そこで、見終わった作品を一行だけ記録することにした。
書く項目を三つに絞った
最初は感想をきちんと書こうとして、二週間で止まった。文章を書くのが負担になると続かない。今は次の三つだけを、スマートフォンのメモアプリに一行で残している。
- 作品名
- 見終わった日付
- 五段階の点数と、一語だけの印象(「静か」「重い」「テンポ良し」など)
入力にかかる時間は十秒ほど。エンドロールが流れているあいだに打ち込んで終わる。感想を書こうとしていた頃と違って、書くために何かを考える必要がない。
二度見が消えただけではなかった
当初の目的だった重複視聴は、ほぼゼロになった。作品を選ぶ前にメモを検索すれば済むからだ。ただ、続けているうちに別の使い道が出てきた。
自分の好みが数字で見える
半年ぶんたまったところで見返してみたら、点数の高い作品に偏りがあった。上位に来ているのは、派手な展開のものより会話中心の静かな作品が多い。自分では映像の派手な作品が好きだと思い込んでいたので、これは意外だった。
それ以来、作品を選ぶ基準が変わった。レコメンド機能を活用して迷子から抜け出した話も書いたが、機械の推薦より自分の記録のほうが精度が高い場面がある。推薦されるのは「よく見られている作品」であって、「自分が高く評価した作品」ではないからだ。
シリーズものの進捗管理にも使えた
思いがけず役に立ったのが、続きもののドラマだ。シーズンが複数あって、しかも配信サービスによって配信されているシーズンが違う場合、自分がどこまで見たのか本当にわからなくなる。とくに一年待たされた続編では、前のシーズンの終わり方すら覚えていない。
記録に「シーズン2第8話まで・主人公が転職したところ」と一行足しておくと、再開したときに前話を見返す手間がなくなる。この一行を書くのに五秒もかからないのに、省ける時間は四十分ぶんある。
途中でやめた作品も記録している
最初は見終わったものだけを書いていたのだが、途中離脱も残すようにした。「三十分で離脱・展開が遅い」と書いておくと、後日おすすめに出てきたときに手を出さずに済む。離脱理由まで書いておくと、体調や時間帯のせいだったのか、本当に合わなかったのかも判断できる。

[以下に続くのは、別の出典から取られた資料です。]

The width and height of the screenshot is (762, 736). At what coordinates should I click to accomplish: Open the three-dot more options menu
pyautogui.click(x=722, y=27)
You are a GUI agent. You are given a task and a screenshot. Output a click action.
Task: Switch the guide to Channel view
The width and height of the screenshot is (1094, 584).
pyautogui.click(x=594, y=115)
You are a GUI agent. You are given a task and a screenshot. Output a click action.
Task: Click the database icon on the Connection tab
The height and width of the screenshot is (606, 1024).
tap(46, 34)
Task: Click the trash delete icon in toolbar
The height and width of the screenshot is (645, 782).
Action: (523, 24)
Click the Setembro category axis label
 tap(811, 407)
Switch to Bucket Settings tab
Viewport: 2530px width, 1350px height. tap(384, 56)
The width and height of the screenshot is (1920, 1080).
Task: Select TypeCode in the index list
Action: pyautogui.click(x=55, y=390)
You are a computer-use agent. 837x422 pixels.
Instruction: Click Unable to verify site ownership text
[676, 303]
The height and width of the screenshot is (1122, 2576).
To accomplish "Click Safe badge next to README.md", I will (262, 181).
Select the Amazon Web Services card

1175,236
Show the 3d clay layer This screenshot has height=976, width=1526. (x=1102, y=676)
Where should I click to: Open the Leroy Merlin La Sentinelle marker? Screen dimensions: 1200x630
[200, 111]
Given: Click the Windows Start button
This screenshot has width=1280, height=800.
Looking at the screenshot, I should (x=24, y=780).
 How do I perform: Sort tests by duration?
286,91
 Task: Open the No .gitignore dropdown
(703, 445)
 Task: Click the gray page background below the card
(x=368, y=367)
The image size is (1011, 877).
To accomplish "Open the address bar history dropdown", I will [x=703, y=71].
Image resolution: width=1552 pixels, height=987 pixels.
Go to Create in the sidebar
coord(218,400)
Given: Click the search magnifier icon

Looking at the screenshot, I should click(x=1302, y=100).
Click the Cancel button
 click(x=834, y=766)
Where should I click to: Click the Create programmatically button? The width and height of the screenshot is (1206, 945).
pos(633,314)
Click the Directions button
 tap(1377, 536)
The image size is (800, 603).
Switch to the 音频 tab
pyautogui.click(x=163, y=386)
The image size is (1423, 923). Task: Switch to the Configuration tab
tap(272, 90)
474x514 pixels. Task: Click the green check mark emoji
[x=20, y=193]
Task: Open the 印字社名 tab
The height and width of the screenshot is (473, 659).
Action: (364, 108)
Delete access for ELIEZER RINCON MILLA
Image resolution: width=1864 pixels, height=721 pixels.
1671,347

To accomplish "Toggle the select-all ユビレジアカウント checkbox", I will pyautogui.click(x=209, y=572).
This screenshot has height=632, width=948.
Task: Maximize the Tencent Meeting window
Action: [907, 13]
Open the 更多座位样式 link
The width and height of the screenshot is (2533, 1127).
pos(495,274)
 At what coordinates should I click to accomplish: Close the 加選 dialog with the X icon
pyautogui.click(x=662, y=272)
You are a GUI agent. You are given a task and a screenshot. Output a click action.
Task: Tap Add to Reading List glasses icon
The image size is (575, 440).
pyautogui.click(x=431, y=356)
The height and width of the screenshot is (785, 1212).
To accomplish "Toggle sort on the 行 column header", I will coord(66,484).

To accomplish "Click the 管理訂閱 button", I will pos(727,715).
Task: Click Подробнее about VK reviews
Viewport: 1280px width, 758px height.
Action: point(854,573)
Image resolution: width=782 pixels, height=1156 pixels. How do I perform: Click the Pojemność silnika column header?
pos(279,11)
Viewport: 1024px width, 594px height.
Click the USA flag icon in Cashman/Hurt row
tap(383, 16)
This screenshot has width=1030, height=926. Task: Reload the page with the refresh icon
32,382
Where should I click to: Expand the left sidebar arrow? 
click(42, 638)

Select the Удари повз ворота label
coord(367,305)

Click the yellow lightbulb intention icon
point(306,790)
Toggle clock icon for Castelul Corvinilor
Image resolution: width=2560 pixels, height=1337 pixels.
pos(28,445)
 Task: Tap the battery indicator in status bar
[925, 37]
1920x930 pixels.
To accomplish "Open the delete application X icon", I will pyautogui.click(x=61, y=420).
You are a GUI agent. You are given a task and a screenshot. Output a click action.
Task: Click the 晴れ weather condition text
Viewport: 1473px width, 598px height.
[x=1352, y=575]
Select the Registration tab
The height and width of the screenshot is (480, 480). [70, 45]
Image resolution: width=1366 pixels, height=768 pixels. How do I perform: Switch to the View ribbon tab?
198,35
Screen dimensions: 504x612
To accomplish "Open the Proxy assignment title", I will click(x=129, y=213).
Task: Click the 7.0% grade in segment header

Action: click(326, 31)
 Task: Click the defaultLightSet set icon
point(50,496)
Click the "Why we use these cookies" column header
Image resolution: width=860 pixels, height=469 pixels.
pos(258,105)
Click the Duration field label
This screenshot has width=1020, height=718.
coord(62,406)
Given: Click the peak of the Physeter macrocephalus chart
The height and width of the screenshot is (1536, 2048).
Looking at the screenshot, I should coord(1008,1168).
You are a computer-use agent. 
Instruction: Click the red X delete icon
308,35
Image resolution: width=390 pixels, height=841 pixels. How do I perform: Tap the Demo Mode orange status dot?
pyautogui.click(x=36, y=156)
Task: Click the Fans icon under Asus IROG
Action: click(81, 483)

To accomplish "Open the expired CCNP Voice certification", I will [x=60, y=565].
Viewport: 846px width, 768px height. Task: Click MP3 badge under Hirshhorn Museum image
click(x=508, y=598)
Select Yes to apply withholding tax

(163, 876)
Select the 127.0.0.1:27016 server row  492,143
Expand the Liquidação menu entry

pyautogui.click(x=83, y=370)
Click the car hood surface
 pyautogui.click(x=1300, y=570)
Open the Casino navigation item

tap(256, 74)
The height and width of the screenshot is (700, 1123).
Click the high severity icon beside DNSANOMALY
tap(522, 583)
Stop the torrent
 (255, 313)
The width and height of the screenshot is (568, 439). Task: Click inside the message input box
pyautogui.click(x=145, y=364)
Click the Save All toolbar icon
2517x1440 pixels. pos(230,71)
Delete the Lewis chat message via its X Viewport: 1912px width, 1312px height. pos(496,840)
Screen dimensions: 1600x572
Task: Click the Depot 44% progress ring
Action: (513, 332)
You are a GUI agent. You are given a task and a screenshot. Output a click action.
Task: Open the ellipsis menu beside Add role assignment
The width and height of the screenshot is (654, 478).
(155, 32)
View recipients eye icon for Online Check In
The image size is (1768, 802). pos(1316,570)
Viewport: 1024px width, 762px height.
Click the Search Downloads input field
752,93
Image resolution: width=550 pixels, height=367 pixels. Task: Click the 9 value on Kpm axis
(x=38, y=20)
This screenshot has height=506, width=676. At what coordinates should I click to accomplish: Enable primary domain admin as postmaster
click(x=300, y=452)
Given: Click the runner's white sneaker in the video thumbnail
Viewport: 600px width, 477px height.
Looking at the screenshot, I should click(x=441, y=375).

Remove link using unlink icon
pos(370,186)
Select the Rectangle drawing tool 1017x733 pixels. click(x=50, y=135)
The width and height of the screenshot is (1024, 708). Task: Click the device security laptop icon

実際、「眠くて離脱」と書いた作品を休日の昼に見直したら最後まで見られた、ということが何度かあった。
専用のアプリやサービスもあるようだが、自分は普通のメモアプリのままにしている。サービスが終了する心配がなく、検索が速い。「あとで見る」リストを整理した話と組み合わせると、見る前と見た後の両方が管理できて、選ぶ時間そのものが短くなった。
一行のメモで済むことに一年気づかなかった。同じ作品を二回見た三十分ずつを合計すると、それなりの時間になる。